Nicknamed “El Tigre”, 47 years old, a millionaire, with no political experience and usually protected with a bulletproof vest, De la Espriella embodies the rejection of Petro and the project of relentlessly confronting guerrillas and drug traffickers in the country with the largest cocaine production in the world.
In the first round he narrowly surpassed Cepeda, a 63-year-old philosopher, human rights defender and key player in the peace policies with which Petro unsuccessfully tried to negotiate with the groups that remained in arms after the agreement with the FARC in 2016.
The runoff is also a referendum on the first left-wing government in Colombia.
“Both sides have very fervent followers (…) but there is another part of the country that is voting out of fear of the other model that it considers harmful,” says Julián López, an expert at the consulting firm Nalanda Analytica.
In that great chessboard of the region between the right supported by Trump and a left in power in large countries like Brazil and Mexico, Colombians decide whether Petro was a brief parenthesis in a history dominated by conservative elites for more than 200 years.

Image of the two Colombian candidates, Abelardo de la Espriella and Iván Cepeda, who went to the second round of the Colombian presidential elections. Photo: Rodrigo BUENDIA / Raúl ARBOLEDA / AFP
The former guerrilla who signed the peace hopes to repeat the miracle with Cepeda, after having managed to disassociate the image of the left from the Marxist guerrillas that for six decades have fueled the armed conflict.
With a military salute followed by the harangue “firm for the country!”, De la Espriella sought to capitalize on the rejection of Petro.
An admirer of Trump and the Salvadoran presidents Nayib Bukele and the Argentine Javier Milei, the so-called “Tigre” promises an iron fist: to build mega prisons where prisoners are fed “bread and water” and are “10 stories underground”, to bomb drug traffickers with the support of Washington and Israel and to eliminate the court that emerged from the peace agreement.
“I am going to defend Colombia by reason or by force, from Petro and any other vermin,” said the lawyer known for representing paramilitary drug traffickers and soccer stars.
Criticism rains down on him for frequent sexist and homophobic comments.
Of Colombian and American nationality, he has said that the “ideal” would be to dollarize the economy, give free rein to fracking, cut the State by 40% and lower taxes to reduce a fiscal deficit of almost 7% of GDP.

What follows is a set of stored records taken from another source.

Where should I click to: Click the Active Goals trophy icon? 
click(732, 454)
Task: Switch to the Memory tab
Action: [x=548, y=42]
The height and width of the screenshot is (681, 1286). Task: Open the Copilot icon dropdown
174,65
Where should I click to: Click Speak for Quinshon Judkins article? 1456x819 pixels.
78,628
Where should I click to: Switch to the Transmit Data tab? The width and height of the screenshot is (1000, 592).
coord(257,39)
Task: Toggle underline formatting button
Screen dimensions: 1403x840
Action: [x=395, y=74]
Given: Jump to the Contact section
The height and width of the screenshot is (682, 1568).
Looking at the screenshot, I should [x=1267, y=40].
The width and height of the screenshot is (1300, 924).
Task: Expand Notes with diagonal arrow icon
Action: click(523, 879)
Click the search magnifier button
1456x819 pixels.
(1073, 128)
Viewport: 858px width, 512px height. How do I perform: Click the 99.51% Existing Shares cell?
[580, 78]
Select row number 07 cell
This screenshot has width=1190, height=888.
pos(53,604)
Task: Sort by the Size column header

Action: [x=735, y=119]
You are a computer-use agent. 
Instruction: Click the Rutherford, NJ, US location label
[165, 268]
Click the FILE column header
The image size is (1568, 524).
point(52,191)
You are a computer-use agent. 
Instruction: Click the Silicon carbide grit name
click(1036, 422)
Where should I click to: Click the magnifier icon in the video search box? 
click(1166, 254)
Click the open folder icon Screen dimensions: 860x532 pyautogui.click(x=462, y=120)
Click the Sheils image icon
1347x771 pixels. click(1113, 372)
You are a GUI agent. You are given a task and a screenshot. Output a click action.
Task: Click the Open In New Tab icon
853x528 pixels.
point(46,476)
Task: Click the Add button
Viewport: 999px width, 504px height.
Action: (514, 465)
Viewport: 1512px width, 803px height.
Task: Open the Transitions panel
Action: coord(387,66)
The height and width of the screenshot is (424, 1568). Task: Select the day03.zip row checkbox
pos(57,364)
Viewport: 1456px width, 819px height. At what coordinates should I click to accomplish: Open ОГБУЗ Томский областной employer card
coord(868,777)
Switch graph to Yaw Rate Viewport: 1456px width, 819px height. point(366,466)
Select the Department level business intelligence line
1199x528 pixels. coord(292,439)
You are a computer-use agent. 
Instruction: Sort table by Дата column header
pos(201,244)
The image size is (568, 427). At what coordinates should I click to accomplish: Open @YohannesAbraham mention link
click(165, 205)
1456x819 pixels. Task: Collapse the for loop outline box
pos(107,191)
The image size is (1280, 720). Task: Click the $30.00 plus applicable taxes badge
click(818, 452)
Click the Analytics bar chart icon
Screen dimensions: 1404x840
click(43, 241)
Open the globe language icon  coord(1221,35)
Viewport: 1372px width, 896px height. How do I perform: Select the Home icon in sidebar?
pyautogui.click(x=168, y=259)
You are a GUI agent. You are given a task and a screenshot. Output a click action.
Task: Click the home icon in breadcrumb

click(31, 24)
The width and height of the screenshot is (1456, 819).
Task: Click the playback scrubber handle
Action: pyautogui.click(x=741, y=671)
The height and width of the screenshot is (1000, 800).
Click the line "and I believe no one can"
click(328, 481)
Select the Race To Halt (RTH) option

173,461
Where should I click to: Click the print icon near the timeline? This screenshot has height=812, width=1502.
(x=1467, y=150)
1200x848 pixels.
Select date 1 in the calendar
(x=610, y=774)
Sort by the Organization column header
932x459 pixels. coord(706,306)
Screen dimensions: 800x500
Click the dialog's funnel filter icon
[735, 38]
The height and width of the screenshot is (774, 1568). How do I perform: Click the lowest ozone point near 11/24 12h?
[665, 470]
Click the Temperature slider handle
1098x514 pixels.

“I feel worried because one candidate is trying to protect the environment and the other is trying to destroy it. What are we going to live on?” says Kevin Guetivo, a 28-year-old farmer in the Amazonian department of Putumayo.
Drug trafficking strained the relationship between Petro and Trump, with a crisis that escalated into insults and was about to ruin cooperation between historically allied countries.
The leaders met for the only time in February at the White House to iron out differences, but they distanced themselves again after Trump’s support for De La Espriella.
Son of a communist politician murdered by state agents in alliance with paramilitaries, Cepeda describes Trump as a “convicted tycoon” and warns that Colombia will not be a “colony” of the United States.
“Colombians do not care much about the content of the candidates’ political proposals, but rather the emotions they arouse,” says Sergio Guzmán, director of Colombia Risk Analysis.
An advocate for victims of the conflict, Cepeda moderated some of his proposals after the first round and told AFP that he is willing to review Petro’s peace policies.
The senator is known for taking the popular former president Álvaro Uribe, considered the father of the Colombian right, to court for his alleged links with the paramilitaries.
“I feel pain because of this polarization, the only thing it does is make us kill each other,” says Gabriela Zambrano, a 24-year-old chemist.